**PAGE EXCERPT:**
──────────

(Page 4 of 5)
The girls gravitate toward me, and one of them, Hani’s youngest sister Amal, speaks to me in perfect, confident English. Amal tells me that she had been asked to take the children out to create more space in the house for the “visitors.” I’m happy to have this whole entourage of girls to talk to, but as soon as we get back home, they all disappear into a room that I haven’t been in yet, leaving me to sit with the men on the mattresses.
Him
Wilted from our walk, we plop down where we ate lunch to drink more tea. Hassan and Ali are there flipping through the TV channels.
We quickly grow bored with the government-run channel’s endless images of Jordan’s archaeological treasure, Petra—the ornate tombs and temples of a two-thousand year-old Nabataean Arab city carved out of red sandstone cliffs. Farid complains about the tens of thousands of dollars being spent to promote Petra in the global election to determine seven new wonders of the world. VOTE4PETRA billboards and tents full of computers for free voting line Jordan’s roadsides. A beauty pageant that crowned a seventeen-year-old “Miss Petra” was even held to draw attention to the site’s candidacy.
Farid argues that the money spent on the Vote for Petra advertising campaign would have been better used to boost needed social services. Several men quietly agree, but the topic doesn’t spark a discussion. Instead, Ashlee Simpson grabs everyone’s attention.

──────────

**DATA BLOCK:**

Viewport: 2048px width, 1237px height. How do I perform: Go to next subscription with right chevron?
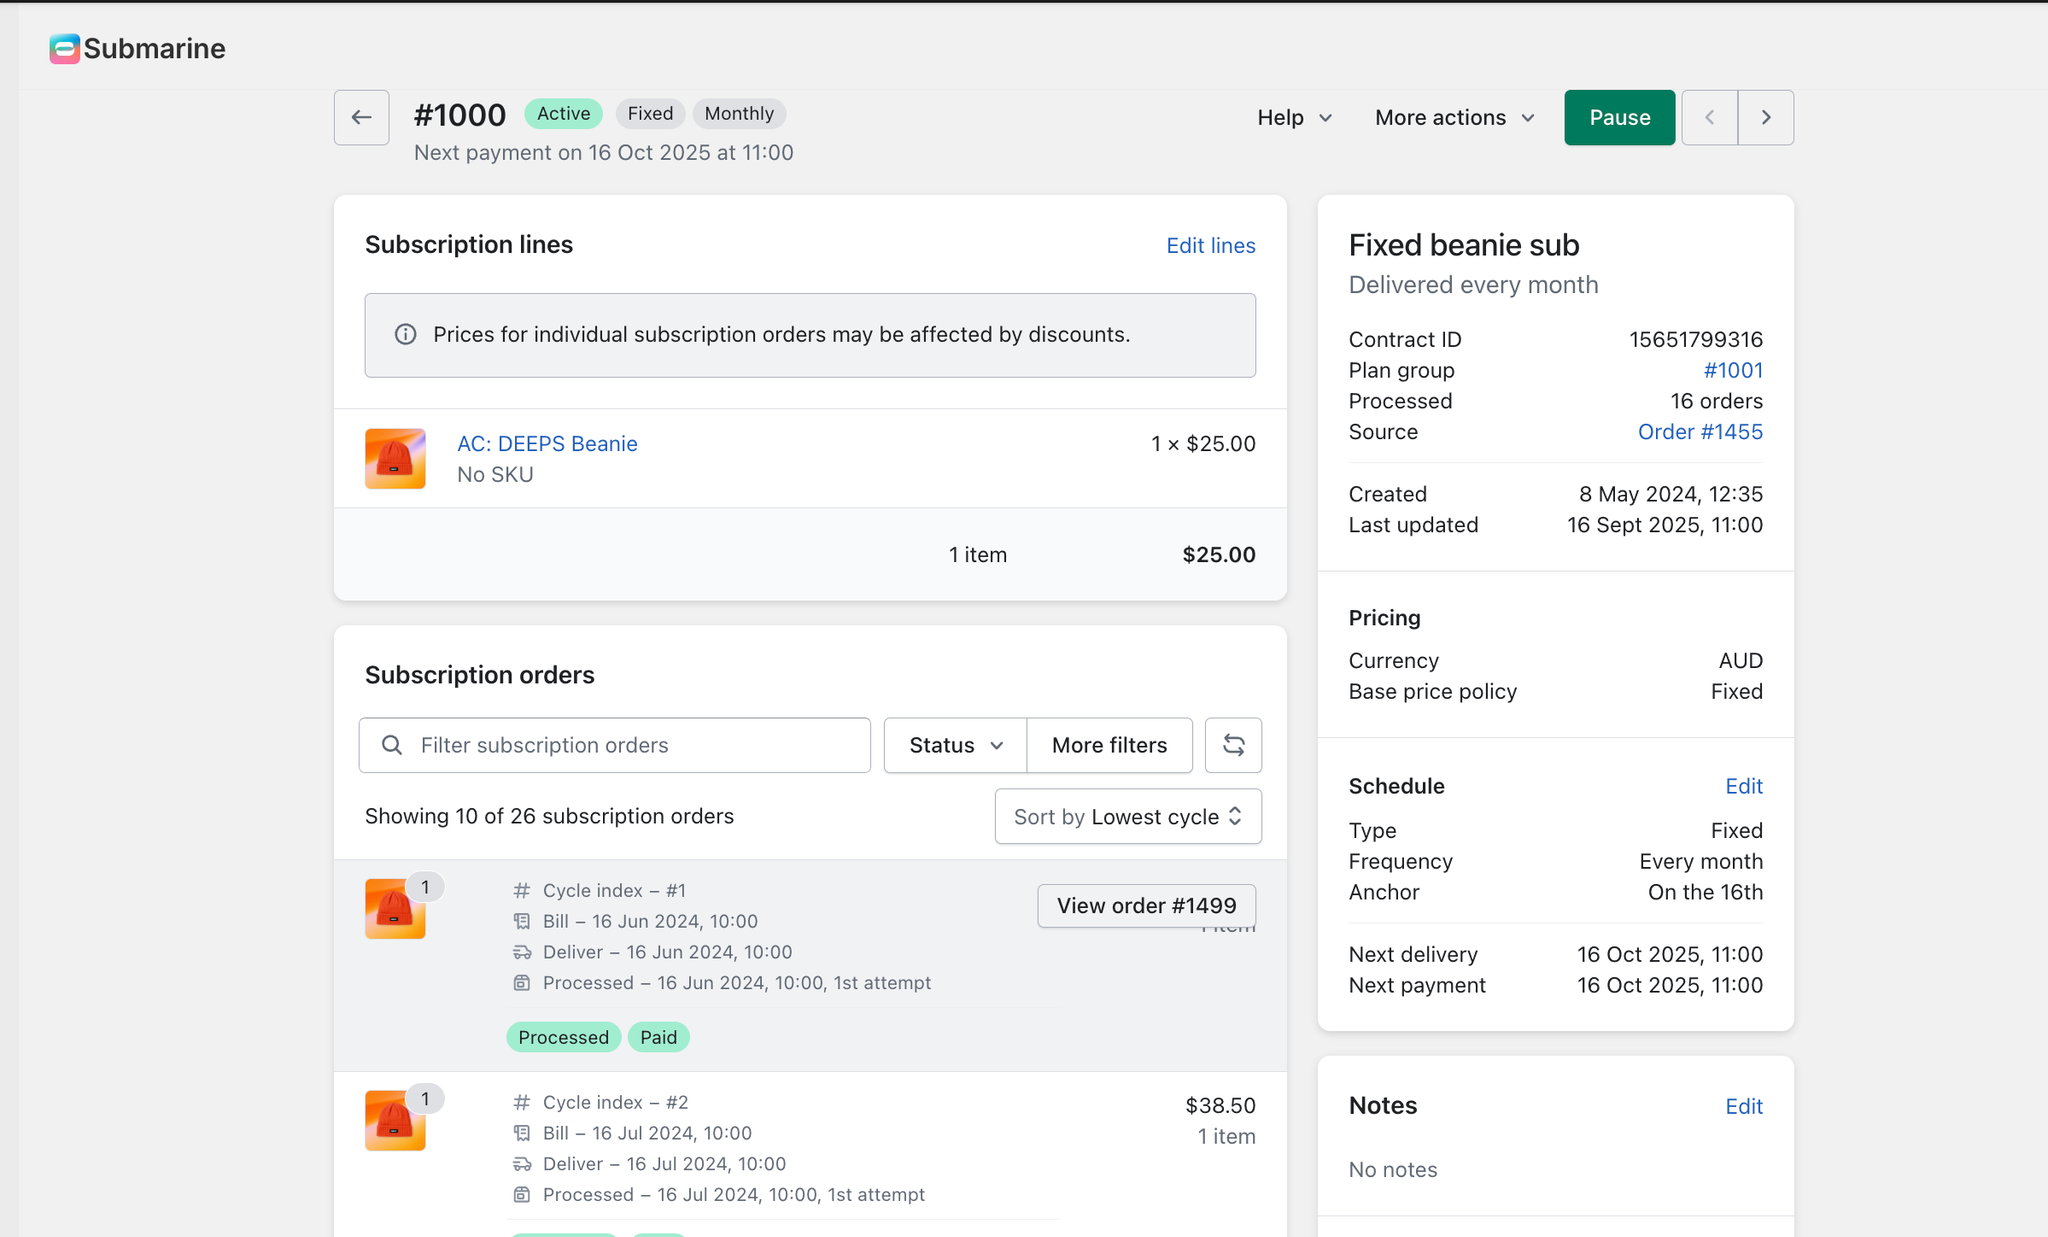pyautogui.click(x=1766, y=118)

──────────

**WHAT TO WORK ON:**
• a. According to the page excerpt, how does Farid think the money for the Vote for Petra advertising campaign would have been better used?
• b. Which people are mentioned by name in the page excerpt? List them all.
• c. Carry the page excerpt forward from its final sentence.

**RESULTS FOR EACH TASK:**
• a. He thinks it would have been better used to boost needed social services.

• b. Amal, Hani, Hassan, Ali, Farid, Ashlee Simpson

• c.
The channel surfing has stopped on an English-language entertainment show chronicling Simpson’s career. Seen from Baqa’a, the actress-turned-singer’s ups and downs seem more laughable than ever to me, but she holds the men’s gazes.
Most households in Baqa’a, like most Jordanian homes, have a TV, and often receive up to three thousand channels via satellite from all over the Middle East, Europe, and the U.S. This abundance of information from diverse locales helps explain the easy familiarity people in Baqa’a have with Americans and their celebrities. And as with American TV, the reality presented on Arab stations is not usually the one in which most Palestinians live—it’s more affluent and powerful. By extension, no one in Baqa’a talks to me as if I live like or am associated with Ashlee Simpson.
Her
While the men watch Ashlee Simpson, Amal pokes her head out of the adjoining room and asks if I’d like to join the women. I jump up, curious to know what’s taking place behind the door.
Inside the room sit fifteen women, teenage girls, and a boy, all of them talking and laughing. The room itself appears to be a bedroom. Mattresses have been placed on the floor along the walls, and one side of the room has a built-in closet from floor to ceiling. The closet holds clothes and more mattresses and heaps of blankets. It seems that everything gets pulled out only at night for sleeping.
One of the girls gives me the only chair in the room. I feel uncomfortable sitting above everyone, like a librarian about to read to children. The one fan in the room is turned toward me, and I try to protest that we all need it, but they insist.
I survey the people in the room, still not sure how everyone is related. Amal satisfies my curiosity.
“These two and I are Hani’s sisters. Those two are the wives of Hani’s brothers. Her husband”—she points—“is in the United Arab Emirates—and this one’s husband is…”
Before Amal finishes her sentence, I make a gesture to suggest ‘the one with the big belly,’ and everyone laughs in recognition.
An older woman with dyed red hair sits in the corner reciting the Koran. I ask if she made the food for lunch, since I had only just seen her. Amal nods and explains that she didn’t eat with us because she is fasting this Friday. I realize it was her hands that I’d seen passing through the curtain.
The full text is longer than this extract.